The warm, inviting, and intoxicating aromas of almonds and anise make the holiday season just a bit more festive.
Warm your home with the aromas of almonds and anise.
If you know your way around a kitchen, this is a relatively easy recipe. But, it is very time consuming. Plan on spending a few hours in the kitchen during this process.
If you are new to baking, you may want to enlist some experienced help.
I developed this recipe to expand on the basic Italian amaretti macaroon (almond paste cookie) recipe, which traditionally contains only almond paste, sugar, and egg whites. The traditional cookies can be a bit on the hard side, which I wanted to avoid.
Almond-Anise Cookies
Ingredients
- 4 eggs
- 1 cup milk
- 2 cups sugar
- 1/2 stick butter
- 1 tsp anise extract
- 1 - 8 oz. can almond paste
- 1 tsp salt
- 1 tsp baking powder
- 6 cups all-purpose flour
- Powder (confection) sugar for dusting
Recommended Equipment
- large mixing bowl
- electric hand mixer
- several cookie sheet pans
- parchment paper
- electric or battery-operated cookie press
Directions
- Beat eggs in mixing bowl.
- Add milk, sugar, butter, and anise extract to eggs, beat until very frothy.
- Break almond paste into small pieces, add to mixture in small amounts. Beat the mixture well after each addition. Completely mix the almond paste into the mixture. Break up lumps.
- Add the salt and baking powder, mix well.
- Add flour to mixture, about 2 cups at a time.
- Mix thoroughly after each addition.
- The batter should be a thick paste.
- Place batter in the refrigerator for about 30-60 minutes to chill.
- Pre-heat the oven to 350 F.
- Line cookie sheet pans with parchment paper.

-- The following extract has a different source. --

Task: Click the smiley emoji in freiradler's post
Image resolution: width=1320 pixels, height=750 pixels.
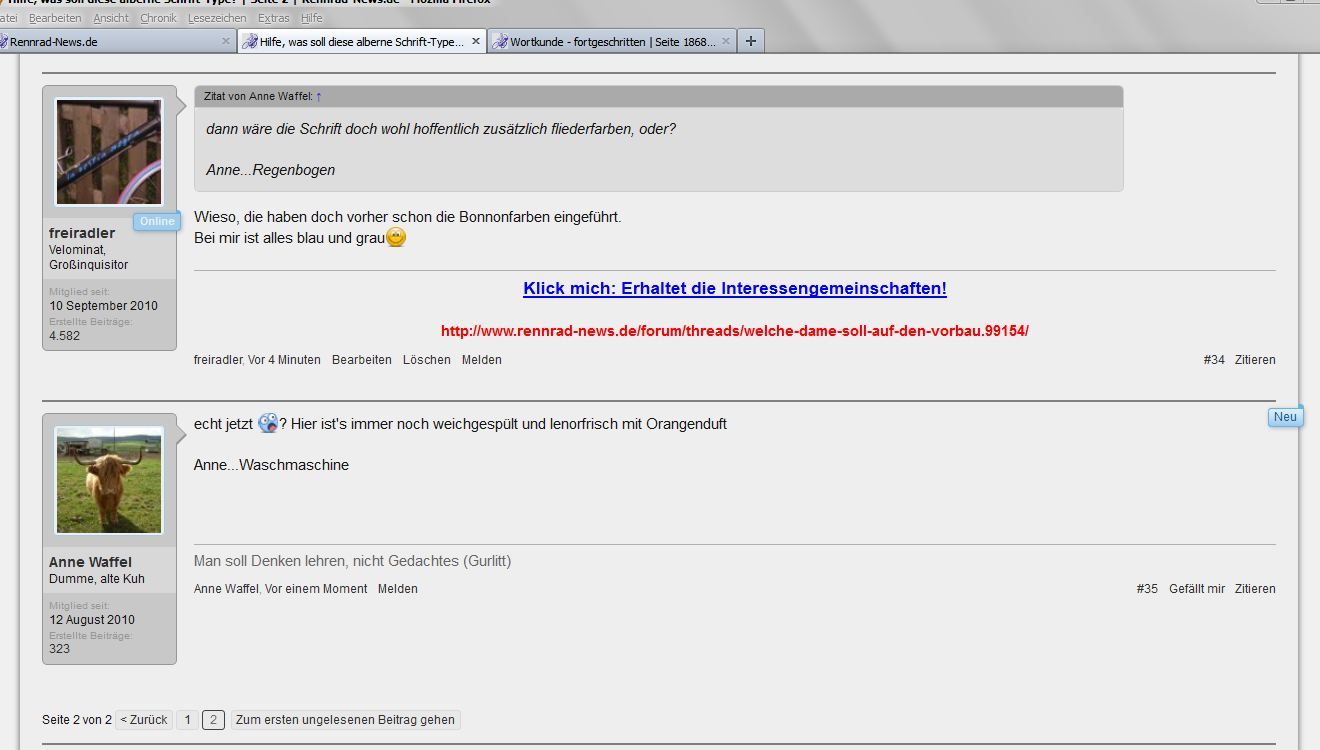Action: point(396,238)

- Use the cookie press to place batter on the parchment paper (follow manufacturer instructions for loading and operating the appliance). Use any desired die shapes you choose. You can also use the pastry tip to make freehand shapes. (I made some ring shapes).
- If you do not have a cookie press, you can place small spoonfuls of batter/paste on the parchment.
- Alternately, you can wet your hands with water and form small balls with the batter/paste and place them on the parchment.
- About 12-18 cookies can fit on each pan.
- You may want to bake a test batch of about six (6) cookies.
- Bake two (2) pans at a time.
- Bake for about 10-15 minutes - until bottom (underside) edges turn brown. About half-way through baking, rotate the pans and swap rack positions. The cookies will easily slide off the parchment when done baking.
- The cookies will appear pale in color
- Allow to cool.
- Dust generously (top and bottom of cookies) with powder sugar. I put some powder sugar in a plastic container, added several cookies at a time, covered the container, and gave them a gentle shake to coat with sugar.
- Recipe makes about 10 dozen cookies. The texture is somewhere between a cookie and a cake, due to the frothy and airy batter you prepared earlier in the process.
- The cookies have a slight flavor of almonds and anise that is not over-powering.
This is a newly developed recipe, so it may need some tweaking. Feel free to try it or experiment and leave your comments.